It’s a rather widespread opinion that entrepreneurs like taking risks, which is often the idea (or excuse…) ex-future entrepreneurs appeal to when they explain why they’re not getting off the ground. In reality, entrepreneurs aren’t looking to take risks: they’re actually trying to minimize them.
The chance of running into nasty unforeseen circumstances doesn’t only concern entrepreneurs. Salaried workers are concerned for their whole careers: they could get fired, get uninteresting tasks forced on them, work with a team they don’t get along with, progress in a negative environment… Unlike entrepreneurs, salaried workers place the decisions that create pressure in other people’s hands.
Entrepreneurs build their own work environment according to their values and personality. Thus they choose their constraints and accept responsibility for the negative (or positive) consequences that follow.

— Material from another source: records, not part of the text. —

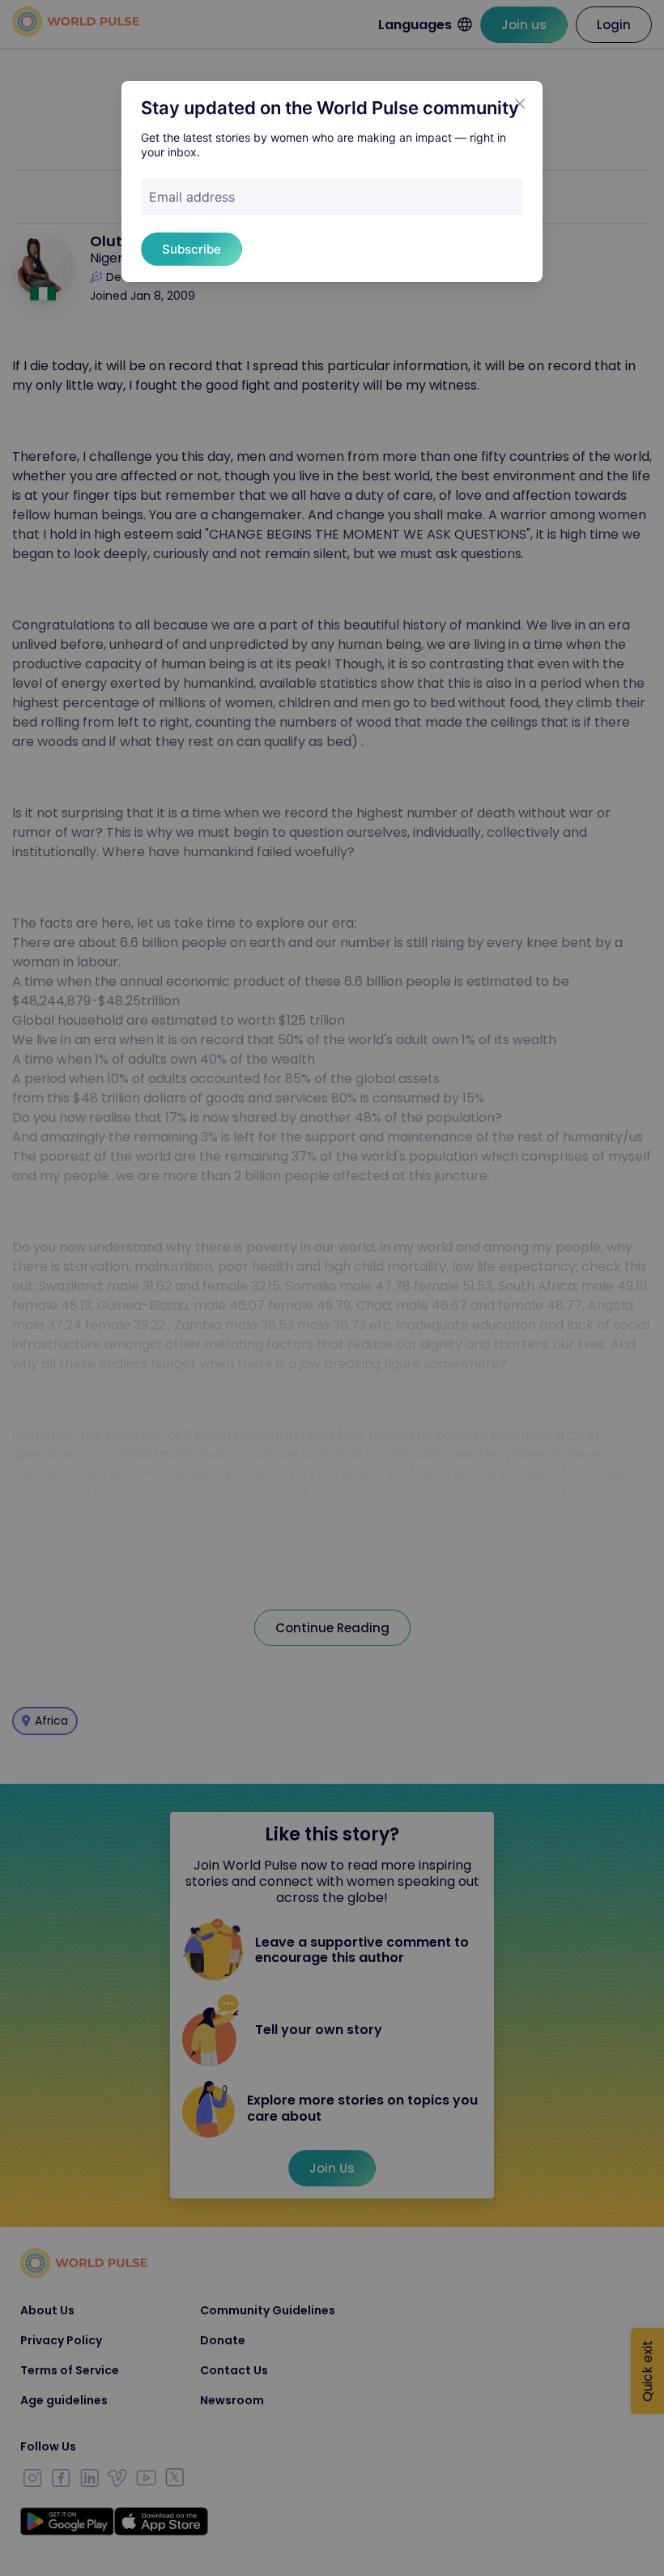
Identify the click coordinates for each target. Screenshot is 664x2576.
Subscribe (191, 249)
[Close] (520, 104)
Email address (192, 197)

Some experts, such as Frank Knight (Risk, uncertainty and profit), comment that entrepreneurs don’t distinguish themselves from others through their weak aversion to risk but through their weak aversion to uncertainty. That, unlike risk, is unknown and immeasurable.
When startups launch a product on a new market, they face uncertainty rather than risk. The example of Motorola, used by Philippe Silberzahl in hist article, is very relevant: for years, not a single factor allowed this telecommunications giant to predict the promising future of the mobile phone market.
So entrepreneurs accept uncertainty – that is, the possibility of a world where destiny doesn’t exist – because it’s integral to their freedom to act and create. The only risk that entrepreneurs take, then, is that of failing. But sometimes, failure is an indispensable element to success, as entrepreneur Michael Litt’s conference on TEDxUW shows.
In the end, entrepreneurs refuse to consider success of failure as a mere statistic or improbability. So they don’t like taking risks, rather they like the idea of being (imaginary?) masters of their destiny.
During the transition into entrepreneurship, the future entrepreneur must thus understand that the life he’s choosing will be no more or less risky than the employee life he had before, but unlike before, he can only blame himself for his failures.